Well, everything you’ve heard about this region is true, it’s absolutely beautiful. We had nice weather today although a bit cloudy at times which made picture taking a challenge, but even these photos can’t hide the gorgeous countryside.
We left Lirici after our nice breakfast by the port and took off for Siena. We thought long and hard about it but we decided to forego Florence this trip. A common issue with driving into Italian cities nowadays is that if you want to get to the city center where everything interesting is, they are frequently deemed restricted areas and unless you live there or are entering in a tourist bus or other similar vehicle, you can’t park in there are must find another way in. Florence is like this now and since I have been there before (it’s amazing) and Jack wasn’t feeling that he just had to see it, we thought we’d skip the crowds and hassle with the car and go instead to Siena and then do a drive from there through the back roads of Tuscany into Montepulchiano to stay for our last night before Rome.
Siena is also a city center restricted zone so we saw a parking space a half hour walk from there and we nabbed it. We somehow found our way through hills and winding tiny alleys to the main plaza.
As you can see, it is huge. There were restaurants lining the side of the square not shown in the picture and we were lucky to find a table for lunch. Jack was very pleased with his first pasta of the trip. The long walk was worth seeing this very nice city but the best was yet to come.

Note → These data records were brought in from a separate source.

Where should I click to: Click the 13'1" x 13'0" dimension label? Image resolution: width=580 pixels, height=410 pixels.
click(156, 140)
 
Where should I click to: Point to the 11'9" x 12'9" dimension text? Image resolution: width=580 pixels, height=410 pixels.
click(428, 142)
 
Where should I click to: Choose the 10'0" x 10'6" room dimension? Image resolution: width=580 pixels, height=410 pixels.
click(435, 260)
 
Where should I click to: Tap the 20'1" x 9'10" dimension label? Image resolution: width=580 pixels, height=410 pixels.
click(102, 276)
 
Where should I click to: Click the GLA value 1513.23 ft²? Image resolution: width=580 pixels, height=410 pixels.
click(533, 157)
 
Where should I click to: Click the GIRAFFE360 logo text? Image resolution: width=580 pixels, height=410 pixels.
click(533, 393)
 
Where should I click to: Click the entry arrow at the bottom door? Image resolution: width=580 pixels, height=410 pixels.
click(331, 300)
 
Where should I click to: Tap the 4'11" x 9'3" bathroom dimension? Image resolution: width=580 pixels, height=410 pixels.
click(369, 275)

Glorious countryside for miles and miles. The hills were a bit brown and some crops turned under for the winter but those are small complaints. It’s simply beautiful and the pictures really don’t do it justice.
What could top that you say? In my opinion, it was the incredible medieval city of Montepulchiano. (I know it’s a mouthful). I couldn’t get a good shot of it, but you turn the corner on a little two lane road in the countryside shown above and there it is, looming on top of a hill, ancient looking in all it’s glory.

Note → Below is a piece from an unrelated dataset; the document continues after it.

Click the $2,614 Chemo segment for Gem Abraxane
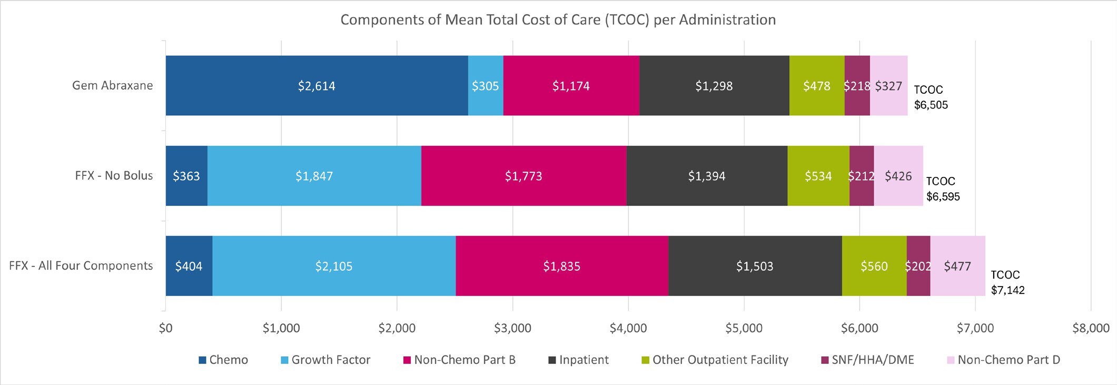(x=317, y=86)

I wanted in! We did have to deal with getting a place to stay though and by now it was about 5:30. Luckily we saw a tourist office so we thought we’d go in and ask for a recommendation. They were so accommodating, the woman working there spoke wonderful English, she asked what we were looking for and then said the city was booked but she has some other options and she got us a room in the Hotel Panorama (the name says it all) on top of another hill 2k from the city. It’s the nicest room we have had yet on the road trip for a price less than what we have paid for several others and who could possibly say anything but good things about a place with this vending machine?
Yes, those are full bottles of wine in there. 🙂
After dropping our stuff, we rushed back to the city since I wanted to see all I could while there was light and so we parked the car and starting walking up, up and more up.
This was an alley with an unusual sort of brick ramp as well as steps.
Just one example of many such passageways.
Obviously, the people this passage was built for were quite a bit smaller than Jack.
This is the medieval tower house with a bell that chimes every hour. The facade of the church is stone that is simply worn from age.
I can’t say enough about this town, I loved it. The tiny shops lining the tiny streets were full of real quality wares, not the normal tourist stuff. Amazing leather goods, the nicest original jewelry I have seen yet on this trip, a ceramic shop with hand painted bowls, platters etc. with Tuscan scenes. The kiln for firing the work was in the shop and the small items we bought there were sold by the artist herself.
And the wine! We had a wine in an outdoor bar right across from the the tower in the photo above that was superb and then we went to a tiny store and bought some bottles that the owner recommended. When I mentioned to her how lucky she was to have a shop in such a beautiful place she said, “Oh, we live here too (she and her husband) and we don’t even notice it anymore”. I don’t know how this is possible.
Before I end this entry, I have to recount a little happening from last night that was kind of funny but also reminder for travelers abroad. Jack and I were pretty tired from the trip from France, train and auto etc., so when we got to Lirici we wanted dinner and it was getting late and was dark. He needed to charge his phone so he left it there an we took off to walk several blocks to the port area for dinner. After dinner, he had a idea for a shortcut and so we went back another way. Well, you can guess what happened next, we got lost. Lirici is a small town and it shuts down pretty early on Sunday night, very few people were around, it is built on a hill so we were trudging uphill looking for a way to get over to where were thought we needed to go, after realizing we really didn’t know where we were, we also realized (while walking past an ambulance office filled with people who might be able to help us ) that we did not know the name of the street we were looking for and that we had forgotten the name of the hotel (booked through booking.com on Jack’s phone which we did not have). We were lost and we didn’t know what we were looking for! Obviously a cautionary tale since I think we are pretty capable travelers for the most part. Well, we turned back around and retraced everything and were able to get back to where we had dinner and then find the hotel. I was just glad we didn’t have to ask for help and admit we didn’t even know the name or street of the hotel we were looking for!